It's hard to explain, but the combined subjective impression is almost like this material could be more "brittle" but less likely to get dinged or banged up. I don't know if that's the case, it's just a subtle relative hand-feel difference. I haven't subjected the lights to any abuse to know - and all lights are of sufficient thickness that I'm not expecting any problems.  

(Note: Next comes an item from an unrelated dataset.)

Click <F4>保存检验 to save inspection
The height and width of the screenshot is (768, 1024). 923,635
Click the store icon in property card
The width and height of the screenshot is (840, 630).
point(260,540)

I came to the light... said:


> Thanks for the review! I was disappointed in the throw though.
> I believe the length (181mm) is a typo? But it does look longer than the advertised 132mm.


Oops, sorry about that (left-over from an earlier review of another light). The proper length and width numbers for the A7 are now in the first post.'

As for throw, it is rather toward the low-end for this class of light (and certainly this size head). But the A7 reflector isn't very deep for its diamater - which explains the wide spillbeam and limited throw. This is different from a lot of other lights with this diameter head that went for a deeper reflector (producing a narrow spillbeam with more throw). :shrug:

Think more Quark-style "flood" than Raptor-style "throw" here.


----------



## cheetokhan (Sep 9, 2009)

selfbuilt said:


> But the A7 reflector isn't very deep for its diamater - which explains the wide spillbeam and limited throw. This is different from a lot of other lights with this diameter head that went for a deeper reflector (producing a narrow spillbeam with more throw). :shrug:



That's actually one of the things I liked about this light. I prefer lights with wide, smooth spill. 
Unfortunately, I have to agree with Hitthespot; it's a nice looking light with a few nice features, but there just isn't anything about that says "buy me!"


----------



## sfca (Sep 9, 2009)

I gotta say thanks for the review and the replies. I suppose the momentary mode is unavailable on mode b?

I've got no use for the stage memory or the delay, so I'll pass on this light for now. Who knows, Tiablo might tweak the interface at a later date.

Thanks for the reviews, great job again!


----------



## toby_pra (Sep 10, 2009)

Very nice review! Many thanks... :wave:


----------



## KBOy (Sep 10, 2009)

nice review, I think I will got it ! thank you


----------



## selfbuilt (Sep 10, 2009)

Hitthespot said:


> Interesting looking light. I think I like the looks? It does seem to be lost though in the sea of offerings in this battery / emitter combination by all the manufacturers. I just don't see anything (feature wise) that stands out that would cause me to buy this over the M20 or Jetbeam Military. Which I'm still trying to decide between the two.


The Jet-III M and Olight M20 have both been around for almost a full year now ... what's taking you so long? :nana:

Seriously, I understand where you are coming from. Those two lights were really the first true heavy-hitter "tactical" lights from the made-in-China group to really gain traction here. Now, there are all kinds of options from various manufacturers, with the A7 being the latest player. 

What differentiates the A7 in my mind are largely the build features and beam profile. I agree its not likely to be enough to get someone to jump on it as a must-have, but it does give you (yet another) choice when trying to pick a light in this fairly crowded marketplace. 

I should point out that it also has the best regulation on Hi on 18650 for a multi-power light in this class (i.e. over 90 mins flat, before entering direct drive). Not an issue for me, since I'm happy enough with direct-drive from the start in this state - but for those who want flat regulation for as long as possible, the A7 is the best choice I've seen so far. 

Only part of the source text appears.